I know there are many time-series questions on here but mine does not seem to comfortably fit with the given solutions. I am also new to Cassandra so I might be approaching this with the wrong mindset. Bear with me.
I am receiving search data in the form:
datetime_searched, term_used, product_found
and the query I would like to make:
Given a start-date and an end-date, return all term-product pairs that fall in that time window. Initially, the window will be a month long. This may (read: will) change.
For example, given the following data:
2013-11-20 00:00:00, "christmas", "decorated tree"
2014-12-01 20:00:00, "christmas", "wrapping paper"
2014-12-23 15:00:00, "christmas", "decorated tree" (duplicate term-product)
and a query for the time-range 2014-12-01 to 2015-01-01, I would like to be able to retrieve:
"christmas", "wrapping paper"
"christmas", "decorated tree"
My initial approach looked like most examples for time series data:
CREATE TABLE search_terms (
datetime_searched timestamp,
term_used text,
product_found text,
PRIMARY KEY (term_used, date_searched)
);
SELECT term_used, product_found
FROM search_terms
WHERE datetime_searched > [start]
AND datetime_searched < [end];
but this requires me to have secondary indexes and/or allow filtering, which seems to be something I should avoid if I'm only capturing a small percentage of the data being filtered.
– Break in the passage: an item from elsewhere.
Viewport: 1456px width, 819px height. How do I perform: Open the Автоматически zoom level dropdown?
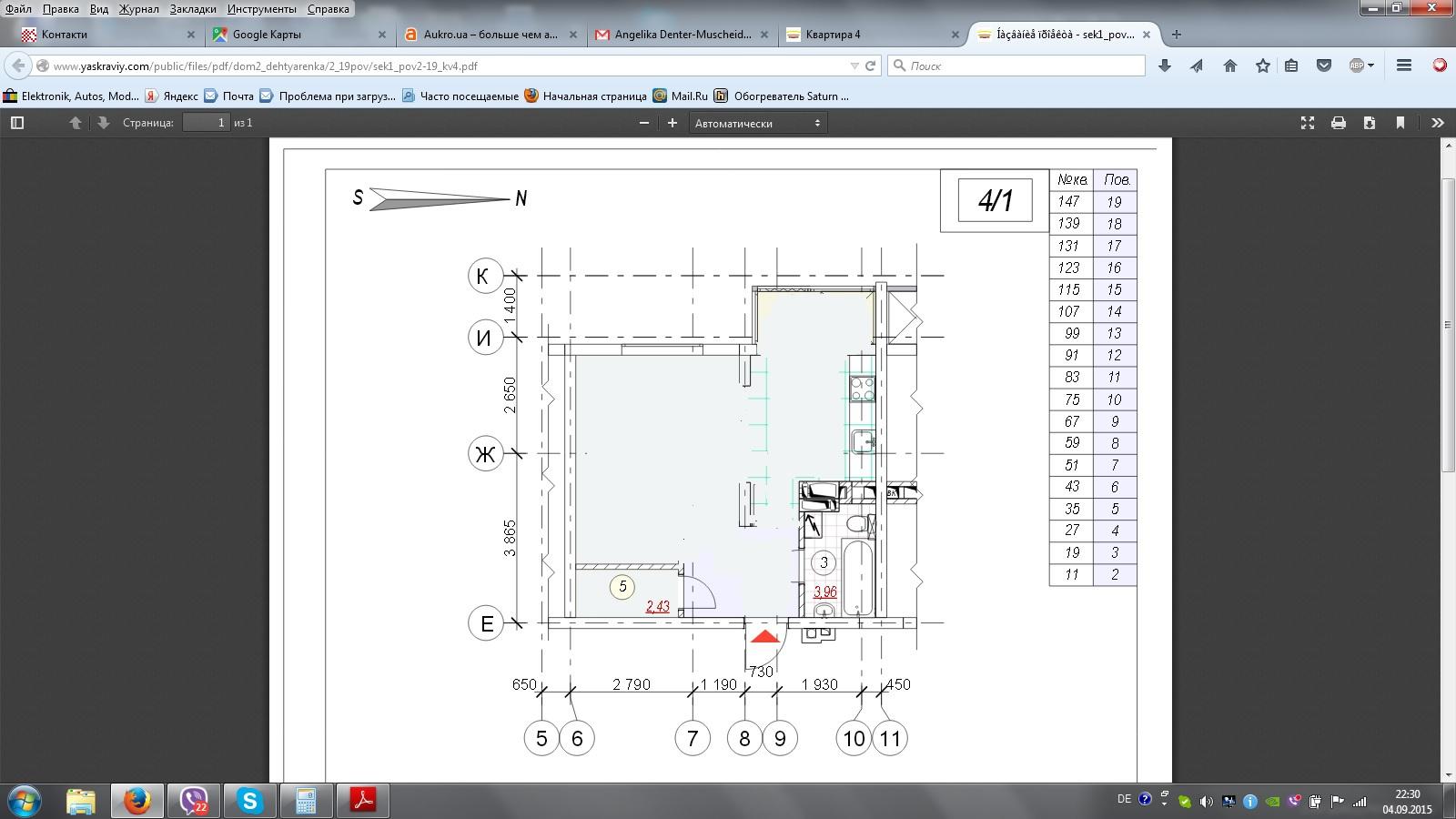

My second idea was to create time buckets, but this solution seems to work only if I limit the query to the buckets. It also seems to create hotspots - in my initial case, a month-long hotspot. For example, for daily buckets:
CREATE TABLE search_terms_by_day (
datetime_searched timestamp,
day_searched timestamp,
term_used text,
product_found text,
PRIMARY KEY (day_searched)
);
SELECT term_used, product_found
FROM search_terms_by_day
WHERE day_searched=[my limited query's bucket];
So what are my options? Do I constrain my requests to the bucket size, possibly creating many CFs with different bucket sizes, all while creating hotspots; am I forced to use secondary indexes; or is there another option I am unaware of?
Thanks in advance.